■ Belge alıntısı:
○ ○ ○ ○

YIKARDIN yıkamazdın açmazından kurtuluyoruz çok şükür. Yeni soru şu; sen mi ben mi, ilk kazmayı kim vuracak?
Oyuncu Fırat Tanış'tan geldi hem de açılım.
Geçen hafta Cumhuriyet gazetesine konuştu. Tepkileri görmek için bekledim. Ne lince uğradı ne de ağzından çıkanlardan ürküp geri aldı sözlerini.
Demek ki artık oturup AKM'yi nasıl yıkacağımızı olgun olgun tartışabiliriz. İnsanlık için bir ehemmiyeti olmayabilir ama Türkiye için inanın büyük bir ilerleme.

○ ○ ○ ○

AKM'nin yıkılmasını tartışan yazıyı son cümlesinden sonra devam ettirin.

○ ○ ○ ○

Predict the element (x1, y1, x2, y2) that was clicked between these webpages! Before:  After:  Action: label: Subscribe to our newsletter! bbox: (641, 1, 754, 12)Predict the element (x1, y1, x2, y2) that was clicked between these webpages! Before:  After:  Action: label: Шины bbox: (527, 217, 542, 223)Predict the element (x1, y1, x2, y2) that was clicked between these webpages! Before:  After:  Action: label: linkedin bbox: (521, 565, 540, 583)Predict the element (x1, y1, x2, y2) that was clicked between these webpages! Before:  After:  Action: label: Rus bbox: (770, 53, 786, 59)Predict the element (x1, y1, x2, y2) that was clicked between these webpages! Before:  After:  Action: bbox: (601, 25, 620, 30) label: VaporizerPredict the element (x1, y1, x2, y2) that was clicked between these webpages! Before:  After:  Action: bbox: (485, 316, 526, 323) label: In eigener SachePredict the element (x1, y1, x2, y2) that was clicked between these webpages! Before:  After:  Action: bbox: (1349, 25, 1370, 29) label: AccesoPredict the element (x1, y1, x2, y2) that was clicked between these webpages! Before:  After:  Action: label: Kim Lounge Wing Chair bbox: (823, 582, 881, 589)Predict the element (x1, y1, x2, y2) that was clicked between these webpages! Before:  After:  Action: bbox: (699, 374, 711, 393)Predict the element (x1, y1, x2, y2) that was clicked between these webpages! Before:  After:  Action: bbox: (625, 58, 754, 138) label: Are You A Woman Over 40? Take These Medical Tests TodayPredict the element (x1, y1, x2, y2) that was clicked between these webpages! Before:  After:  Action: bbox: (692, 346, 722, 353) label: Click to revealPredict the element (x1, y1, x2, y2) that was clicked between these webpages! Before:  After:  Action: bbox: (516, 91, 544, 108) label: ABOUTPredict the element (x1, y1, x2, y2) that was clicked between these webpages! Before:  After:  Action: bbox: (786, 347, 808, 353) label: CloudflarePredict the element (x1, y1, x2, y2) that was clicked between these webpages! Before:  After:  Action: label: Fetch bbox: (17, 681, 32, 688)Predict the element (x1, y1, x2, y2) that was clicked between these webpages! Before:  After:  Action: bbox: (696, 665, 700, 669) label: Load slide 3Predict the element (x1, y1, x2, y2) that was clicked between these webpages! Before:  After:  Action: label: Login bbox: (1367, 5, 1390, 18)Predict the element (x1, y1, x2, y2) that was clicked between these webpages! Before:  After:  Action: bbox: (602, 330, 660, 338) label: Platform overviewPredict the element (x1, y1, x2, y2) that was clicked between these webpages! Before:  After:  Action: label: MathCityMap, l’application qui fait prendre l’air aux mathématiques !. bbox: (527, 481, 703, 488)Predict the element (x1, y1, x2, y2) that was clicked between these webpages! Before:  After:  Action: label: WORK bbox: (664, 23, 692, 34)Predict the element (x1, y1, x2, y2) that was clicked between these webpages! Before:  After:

○ ○ ○ ○

■ Görevin çıktısı:
Hatta bir adım daha ileri gidip tiyatroların özelleştirilmesini, aylıkçı memur sanatçıların devletten bağımsızlaştırılmasını, elitist sanat anlayışımızın Haso'larla, Memo'larla barıştırılmasını da ele alabiliriz.
Sağ olsun Fırat Tanış, bir dokunuşla açtı tüm tıkalı damarları.
* * *
Yalınkat, sağlam vuruşları var Fırat Tanış'ın. Aşağıya sıralıyorum.
VARAN 1: "Evvela 'Ya dindarsın ya da devrimci' algısı artık kalkmalı. Elit, kendini sırça köşkünde ayrıcalıklı gören sanatçılar eleştiriliyor ya, aslında eleştirenler haklı. Bugün, sanki 90 yıldır heykel sanatına takla attırmışız gibi Melih Gökçek'in 'Robocop' heykeli için 'Böyle heykel mi olur?' diyoruz. Peki nasıl olur?..."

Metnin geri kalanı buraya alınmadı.